Es ist Mitte Januar und ich bin meine Weihnachtspfunde immer noch nicht wieder los. Seit dem Jahresbeginn sage ich mir – jetzt muss ich aber mehr auf meine Figur achten und gesünder leben. Ich bin unzufrieden – ich habe drei Kilo zugenommen. Aber - sieht das außer mir überhaupt jemand?

In meinem Kopf ist es so drin: Es ist nicht in Ordnung, wenn ich schwerer bin, als gewöhnlich.

Dabei ist es doch so: Über die Weihnachtstage steht der Alltag still. Ich habe nicht gearbeitet, habe die Zeit bei Freunden und der Familie verbracht und dabei ganz gemütlich viel gegessen. Das heißt, ich habe auch keinen Sport gemacht. Da ist es doch klar, dass das seine Spuren hinterlässt. Aber ist das schlimm? Schließlich war das ja eine Ausnahme. Und ich hatte eine schöne und entspannte Zeit.

Ich finde es nach wie vor schwer, mich von dem Bild, wie „man“ als Frau aussehen sollte, zu distanzieren. Ich bin zwar selbstbewusst aber neige dazu, meinen Körper schnell als „hässlich“ zu klassifizieren.

Dabei könnte ich versuchen, meinen Körper auch anders zu sehen.

Mein Körper spiegelt mein Leben. So wie mein Körper jetzt die schöne, ganz entspannte Weihnachtszeit spiegelt – mit ein paar Kilos mehr auf der Waage.

Und er spiegelt auch ganz andere Phasen: Wenn ich viel Stress habe, dann schlafe ich schlecht, bekomme dunkle Augenränder und sehe kaputt aus. Da sagt mir mein Körper durch mein Aussehen: Versuch mal, weniger zu arbeiten.

> **Datensatzauszüge**
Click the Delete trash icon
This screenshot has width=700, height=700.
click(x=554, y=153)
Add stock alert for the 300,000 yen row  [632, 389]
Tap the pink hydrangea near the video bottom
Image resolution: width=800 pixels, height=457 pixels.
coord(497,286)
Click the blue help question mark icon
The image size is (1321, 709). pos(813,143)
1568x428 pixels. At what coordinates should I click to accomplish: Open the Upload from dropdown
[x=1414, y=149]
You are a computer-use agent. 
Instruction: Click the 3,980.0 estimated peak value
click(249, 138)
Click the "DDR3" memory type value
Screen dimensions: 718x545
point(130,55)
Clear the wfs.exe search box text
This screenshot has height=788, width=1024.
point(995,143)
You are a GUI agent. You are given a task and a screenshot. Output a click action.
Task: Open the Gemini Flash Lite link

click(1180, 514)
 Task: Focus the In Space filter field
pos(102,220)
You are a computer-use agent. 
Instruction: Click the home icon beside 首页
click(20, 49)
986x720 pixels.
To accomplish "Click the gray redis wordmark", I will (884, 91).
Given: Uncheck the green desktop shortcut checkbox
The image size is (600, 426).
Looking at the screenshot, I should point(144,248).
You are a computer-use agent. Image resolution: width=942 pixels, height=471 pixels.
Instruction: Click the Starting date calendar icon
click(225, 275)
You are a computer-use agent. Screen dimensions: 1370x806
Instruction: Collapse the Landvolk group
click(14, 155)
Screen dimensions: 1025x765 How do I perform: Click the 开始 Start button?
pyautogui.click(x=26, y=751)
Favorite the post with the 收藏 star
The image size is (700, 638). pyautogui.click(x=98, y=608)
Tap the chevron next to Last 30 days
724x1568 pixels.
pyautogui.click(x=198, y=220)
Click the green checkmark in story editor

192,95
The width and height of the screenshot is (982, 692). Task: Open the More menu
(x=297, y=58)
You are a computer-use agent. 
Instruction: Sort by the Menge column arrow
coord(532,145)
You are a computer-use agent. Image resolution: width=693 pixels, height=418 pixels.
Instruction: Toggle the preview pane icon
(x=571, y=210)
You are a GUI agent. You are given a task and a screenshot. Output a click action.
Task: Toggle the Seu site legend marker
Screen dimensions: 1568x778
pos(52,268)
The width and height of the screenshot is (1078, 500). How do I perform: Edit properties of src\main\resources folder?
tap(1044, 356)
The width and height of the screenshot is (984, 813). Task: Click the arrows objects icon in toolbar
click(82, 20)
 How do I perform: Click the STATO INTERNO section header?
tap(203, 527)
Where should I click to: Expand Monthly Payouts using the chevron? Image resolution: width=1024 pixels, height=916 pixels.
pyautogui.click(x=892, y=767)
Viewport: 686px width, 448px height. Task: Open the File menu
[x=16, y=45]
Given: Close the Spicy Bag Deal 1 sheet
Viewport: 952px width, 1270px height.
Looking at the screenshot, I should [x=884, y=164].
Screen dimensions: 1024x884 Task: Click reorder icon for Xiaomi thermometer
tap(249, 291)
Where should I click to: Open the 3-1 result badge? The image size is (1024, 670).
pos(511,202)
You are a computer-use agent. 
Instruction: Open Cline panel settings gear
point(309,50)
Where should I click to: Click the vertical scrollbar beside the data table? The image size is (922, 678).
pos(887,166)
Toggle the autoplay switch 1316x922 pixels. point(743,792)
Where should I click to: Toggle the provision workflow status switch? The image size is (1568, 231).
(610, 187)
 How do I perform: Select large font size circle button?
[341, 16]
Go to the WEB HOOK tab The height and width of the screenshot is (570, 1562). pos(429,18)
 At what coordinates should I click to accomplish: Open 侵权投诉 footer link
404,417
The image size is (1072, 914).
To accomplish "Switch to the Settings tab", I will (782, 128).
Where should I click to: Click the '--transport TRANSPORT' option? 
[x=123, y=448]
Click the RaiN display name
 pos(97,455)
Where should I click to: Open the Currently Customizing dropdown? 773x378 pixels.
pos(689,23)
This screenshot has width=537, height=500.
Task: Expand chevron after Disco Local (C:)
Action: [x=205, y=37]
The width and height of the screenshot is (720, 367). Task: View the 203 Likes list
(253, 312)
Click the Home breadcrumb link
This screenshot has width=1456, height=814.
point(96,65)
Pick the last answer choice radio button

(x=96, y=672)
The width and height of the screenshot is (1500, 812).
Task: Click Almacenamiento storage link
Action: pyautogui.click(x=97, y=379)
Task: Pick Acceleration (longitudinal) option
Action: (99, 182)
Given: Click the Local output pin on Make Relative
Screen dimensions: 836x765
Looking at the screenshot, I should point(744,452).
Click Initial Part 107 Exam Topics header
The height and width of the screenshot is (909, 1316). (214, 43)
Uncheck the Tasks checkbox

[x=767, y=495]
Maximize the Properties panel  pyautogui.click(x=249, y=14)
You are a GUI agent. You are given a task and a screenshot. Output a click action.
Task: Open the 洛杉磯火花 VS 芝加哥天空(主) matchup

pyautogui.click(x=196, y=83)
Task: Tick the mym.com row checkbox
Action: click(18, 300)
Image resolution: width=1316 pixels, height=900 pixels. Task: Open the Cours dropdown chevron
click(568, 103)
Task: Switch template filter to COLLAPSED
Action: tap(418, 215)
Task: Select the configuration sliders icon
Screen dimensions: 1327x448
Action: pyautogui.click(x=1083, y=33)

> **Deine Aufgaben**
1. Schreib aus dem Text über die Weihnachtspfunde wortgetreu ab: Fang bei den Worten „Dabei könnte ich“ an und hör nach den Worten „weniger zu arbeiten.“ auf.
2. Beantworte diese Fragen zum Text über die Weihnachtspfunde:
(a) Wie viele Kilo sind laut Text dazugekommen?
(b) Was wurde über die Weihnachtstage außer dem Arbeiten auch nicht gemacht?
(c) Was passiert laut Text bei viel Stress mit Schlaf und Augen?
3. Schreib den Text über die Weihnachtspfunde und den eigenen Körper nach seinem letzten Satz weiter.

> **Antworten zur Übung**
1.
Dabei könnte ich versuchen, meinen Körper auch anders zu sehen.

Mein Körper spiegelt mein Leben. So wie mein Körper jetzt die schöne, ganz entspannte Weihnachtszeit spiegelt – mit ein paar Kilos mehr auf der Waage.

Und er spiegelt auch ganz andere Phasen: Wenn ich viel Stress habe, dann schlafe ich schlecht, bekomme dunkle Augenränder und sehe kaputt aus. Da sagt mir mein Körper durch mein Aussehen: Versuch mal, weniger zu arbeiten.

2.
(a) Drei Kilo.
(b) Es wurde kein Sport gemacht.
(c) Der Schlaf ist schlecht, und es gibt dunkle Augenränder.

3.
Ich habe eine Narbe an meiner Schulter. Ich bin vor ein paar Jahren mit dem Fahrrad gestürzt und auf die Schulter gefallen. Die Schulter ist gebrochen gewesen und ich konnte mich lange nicht richtig bewegen. Die Narbe von der Schürfwunde ist geblieben. Sie erinnert mich heute daran, wie gut es ist, wenn ich mich uneingeschränkt bewegen kann. Und dass mein Körper so manche Verletzungen gut überstehen kann.

Narben, Schwangerschaftsstreifen, Pickel… Aber all das gehört dazu. Mein Körper erzählt meine ganz eigene Geschichte. Er spiegelt das, was ich erlebe. Die schönen Seiten, aber auch die schwierigen Seiten, wie eine Verletzung oder eine Krankheit…

Aber ich wäre ohne all diese Erfahrungen nicht der Mensch, der ich bin. Und ich würde nicht so aussehen, wie ich jetzt aussehe.

Ich kann es also positiv sehen: Mein Körper ist ein Geschenk, das mich gut durchs Leben trägt. Und dieses Leben hinterlässt zwangsläufig Spuren.

Ich habe keinen perfekten Körper und auch kein perfektes Leben. Aber alles zusammen macht mich aus. Und alles zusammen macht meine eigene, ganz persönliche Schönheit aus.